> **To be done**
Copy the lines from the one containing "You are a computer-use agent." through the one containing "The height and width of the screenshot is (799, 1512).", inclusive, and replace "bottom panel" with "side panel" while leaving everything else unchanged. Give only those lines and leave the pictures out.

> **Material**
::::::::
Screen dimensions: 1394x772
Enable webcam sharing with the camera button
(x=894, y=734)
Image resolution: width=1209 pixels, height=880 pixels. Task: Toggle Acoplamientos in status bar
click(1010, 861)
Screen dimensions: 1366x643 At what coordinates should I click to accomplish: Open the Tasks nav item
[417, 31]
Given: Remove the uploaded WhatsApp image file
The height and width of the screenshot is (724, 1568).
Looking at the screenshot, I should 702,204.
::::::::
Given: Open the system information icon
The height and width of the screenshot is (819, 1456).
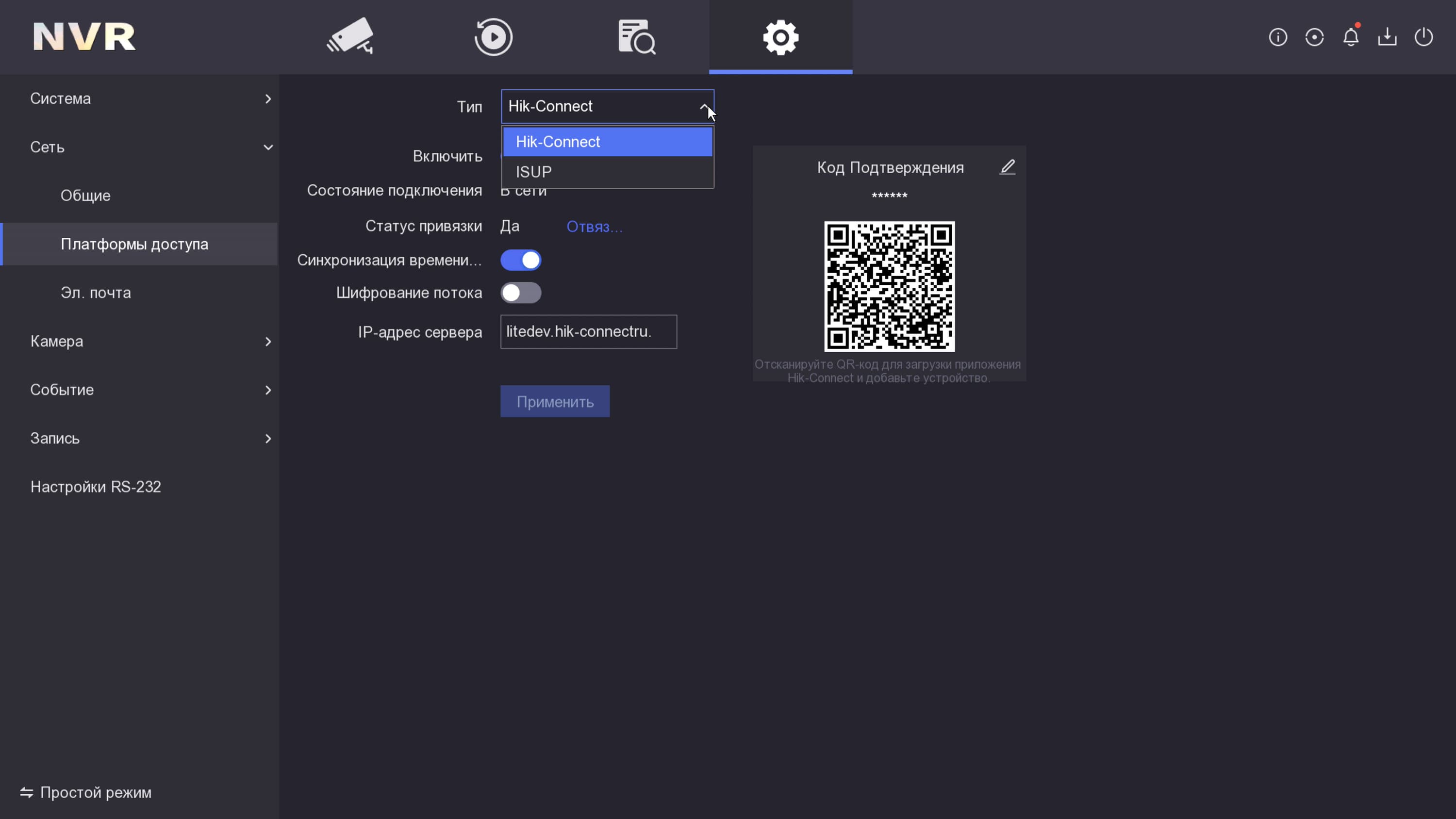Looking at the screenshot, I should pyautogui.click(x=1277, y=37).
::::::::
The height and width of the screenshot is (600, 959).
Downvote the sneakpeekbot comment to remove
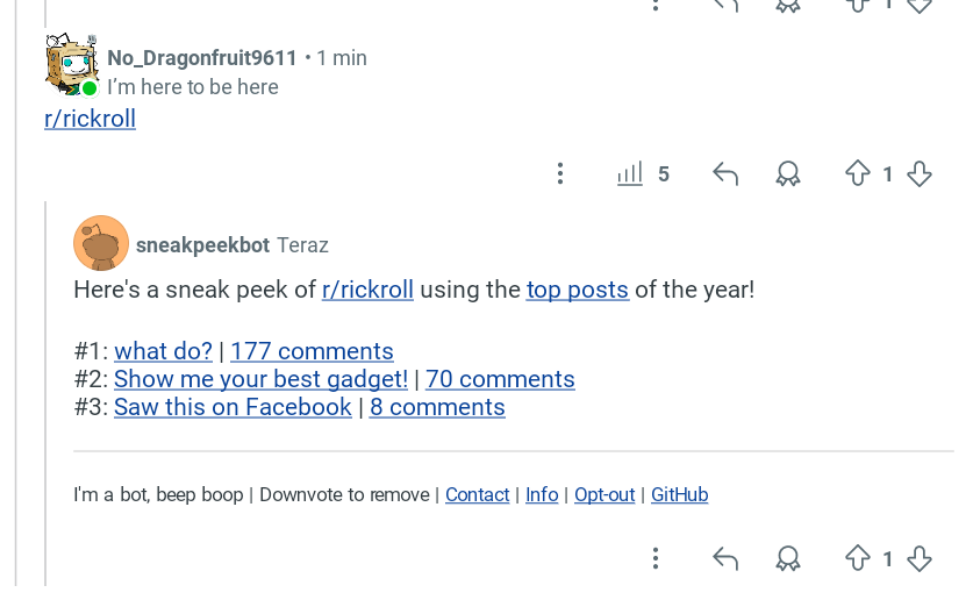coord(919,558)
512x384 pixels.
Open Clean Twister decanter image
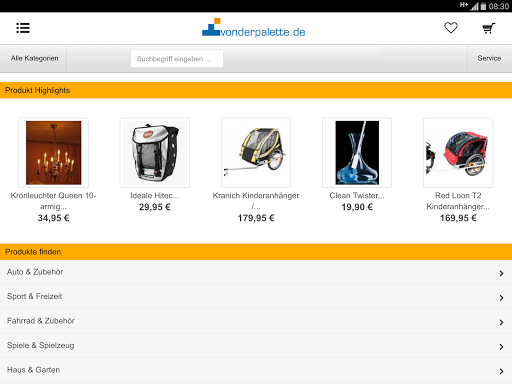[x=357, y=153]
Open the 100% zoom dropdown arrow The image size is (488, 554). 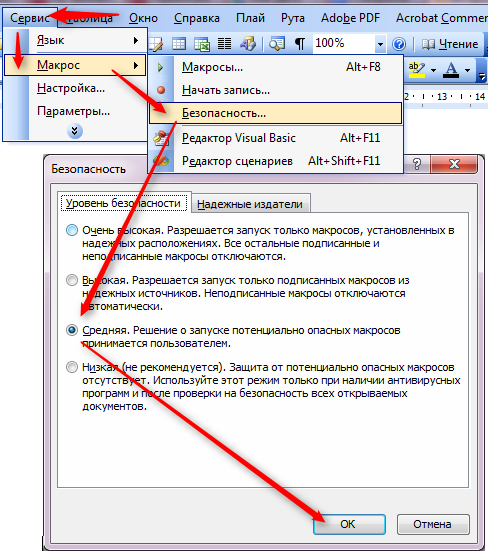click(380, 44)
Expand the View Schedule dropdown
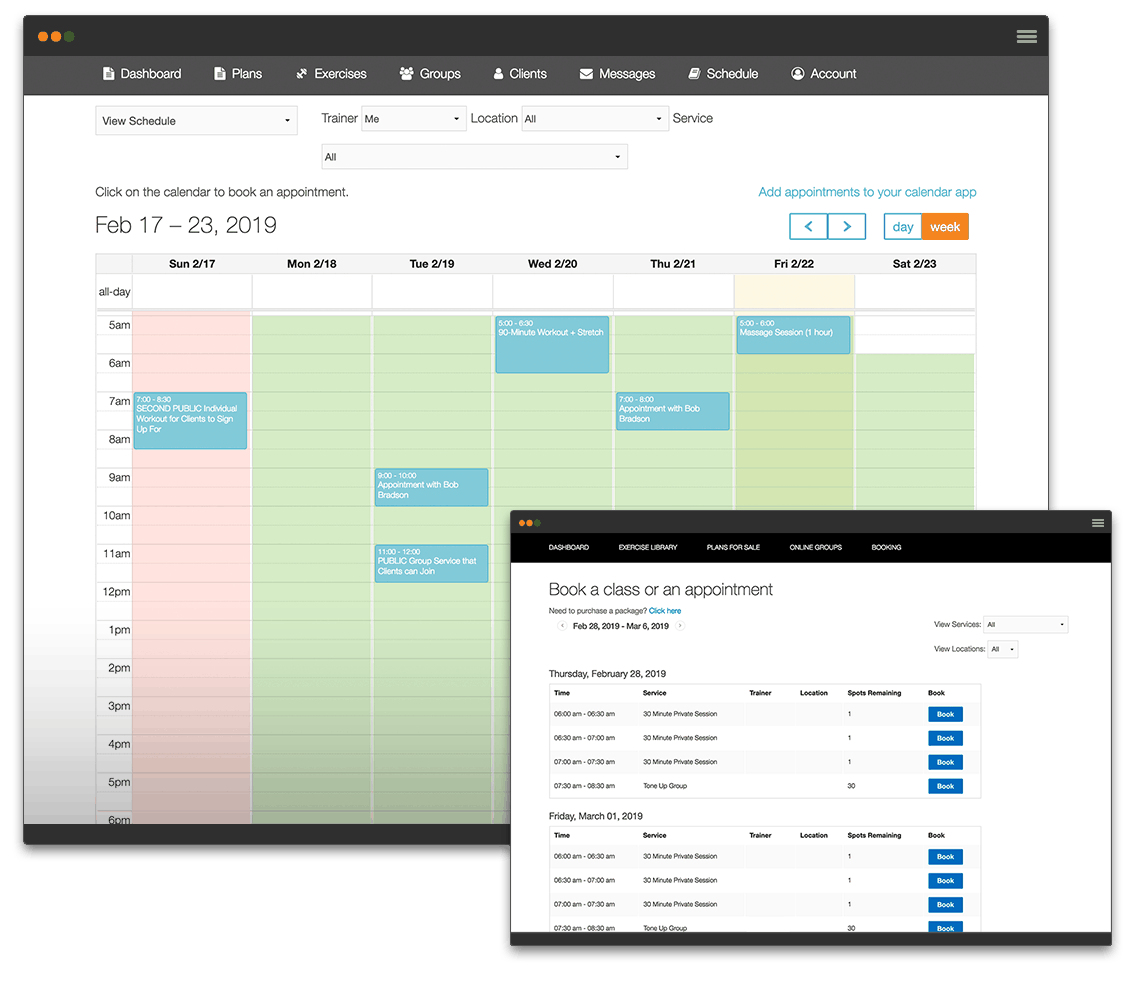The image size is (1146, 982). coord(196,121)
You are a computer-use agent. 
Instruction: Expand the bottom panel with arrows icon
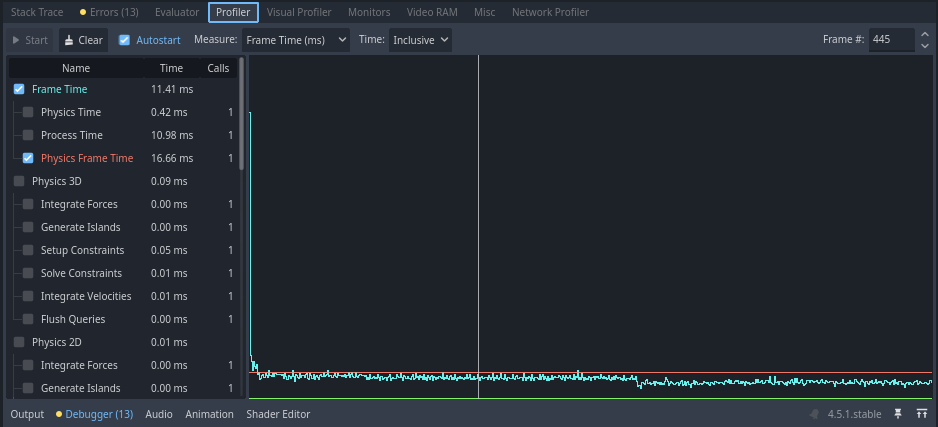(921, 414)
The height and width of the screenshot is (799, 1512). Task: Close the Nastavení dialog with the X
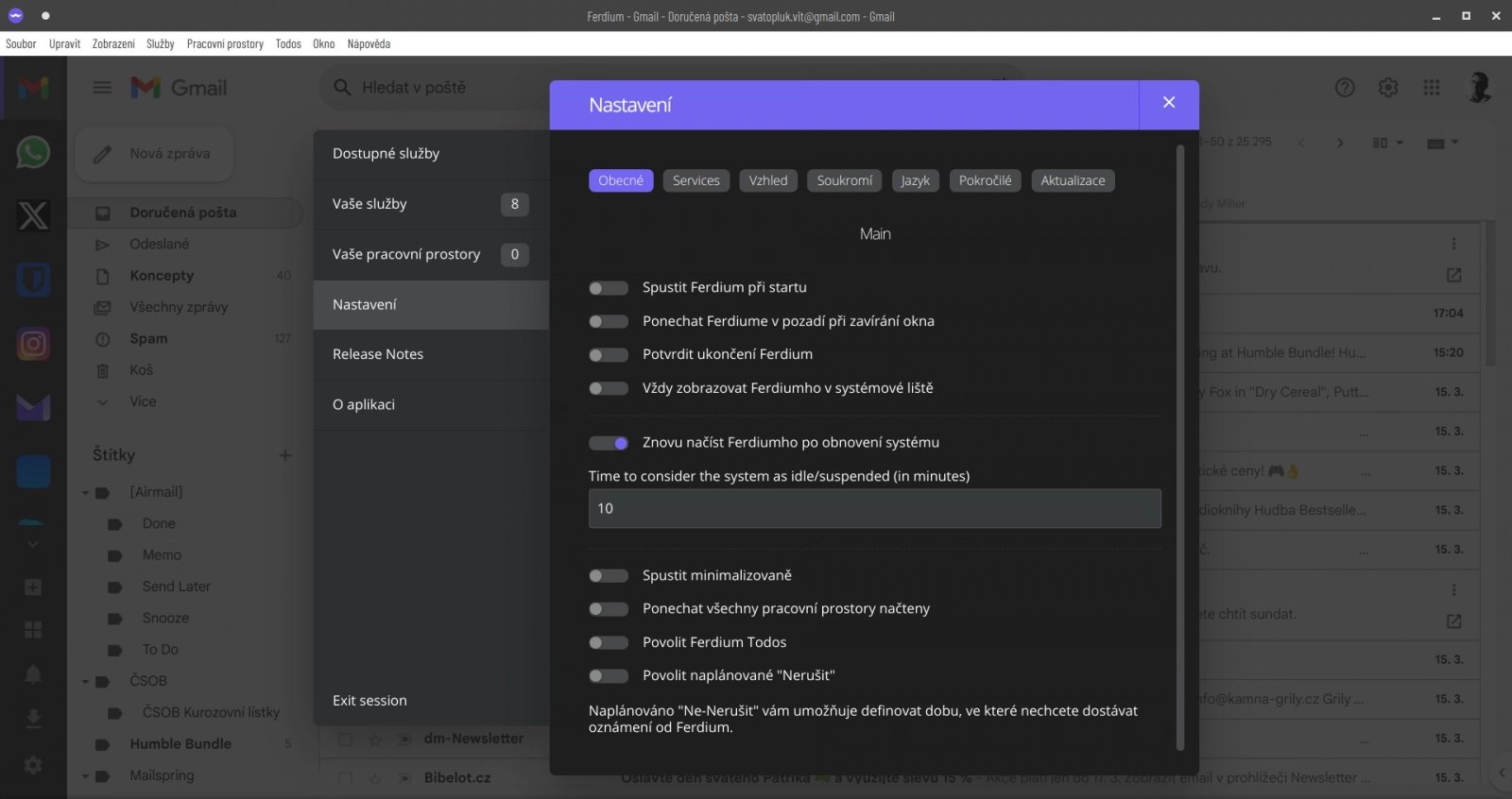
::::::::
> **Task solution**
You are a computer-use agent. 
Instruction: Expand the side panel with arrows icon
(921, 414)
The height and width of the screenshot is (799, 1512). Task: Close the Nastavení dialog with the X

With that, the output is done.